Implementations for Improvement in Satisfaction

    It is clear that there are many important implications for assessing and improving patient satisfaction with nursing care. 

    The American Nurses Association (ANA), the Joint Commission on Accreditation of Health Care Organizations (JCAHO), and others have identified patient satisfaction as an important quality indicator (American Nurses Association, 1996, 2000a; Donabedian, 1988; Joint Commission on Accreditation of Healthcare Organizations, 2003a). 

    However, there are several challenges facing researchers in the 21st century.

Challenges for Satisfaction Measure     

    A major challenge is the need for psychometrically sound, reliable, and valid measures (McDaniel & Nash, 1990). Patient satisfaction with nursing care is a multidimensional phenomenon and therefore a single item will not suffice. 

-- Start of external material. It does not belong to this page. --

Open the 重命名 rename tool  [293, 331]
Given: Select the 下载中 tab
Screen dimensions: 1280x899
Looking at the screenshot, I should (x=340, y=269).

    However, researchers must consider the burden to patients and limit the number of items to only those that are essential. Additionally, a standardized approach to the measurement of patient satisfaction will allow care providers to benchmark their services and consumers to adequately compare across providers in order to make informed decisions about their care. 

    Currently, the ANA and the Centers for Medicare and Medicaid Services (CMS) are working towards this goal by developing multisite databases. 

    The ANA is sponsoring the National Database for Nursing Quality Indicators (NDNQI), which plans to collect data on patient satisfaction with pain management, educational information, nursing care, and over-all care (National Center for Nursing Quality, 2004). 

    The CMS has implemented a three-state pilot project to test and refine a standardized “Patient Experience of Care” (Centers for Medicare & Medicaid Services, 2003).

    Another challenge is for health care researchers to refine the methodological strategies so that techniques with greater sensitivity can be achieved. Crosssectional studies limit the ability to identify causal relationships and generalize findings. 

    Results from mail and telephone surveys, which are the most common methodologies, can be biased because of the timing of these surveys and the rigor in which responses are obtained. Moreover, it is argued that patients tend to report “socially desirable” ratings, which result in data that are skewed and typically reported as high levels of satisfaction. 

    Some researchers therefore have recommended that health care providers focus only on areas of dissatisfaction or patient complaints. Future research should consider other methods for assessing patient satisfaction, which may include focus groups, observation, or qualitative studies. 

    These methods may help isolate “critical moments” such as specific episodes of care or interactions with care providers, or more clearly identify patient expectations prior to service and whether they are met-which is likely to be a more effective and efficient way to assess important dimensions of care and to make improvements. 

    Finally, one of the main indications for measuring patient satisfaction with nursing care is to identify areas for improvement; however, few studies have examined the effects of interventions. Recognizing the contributions of nursing to improved patient outcomes and the quality of care will lead to the provision of safe patient centered care. 

    Designing studies to evaluate interventions that take into consideration increasing patient acuity, shorter lengths of stay, and the cultural diversity of patients will provide for enduring changes resulting in high-quality health care that benefits both patients and providers.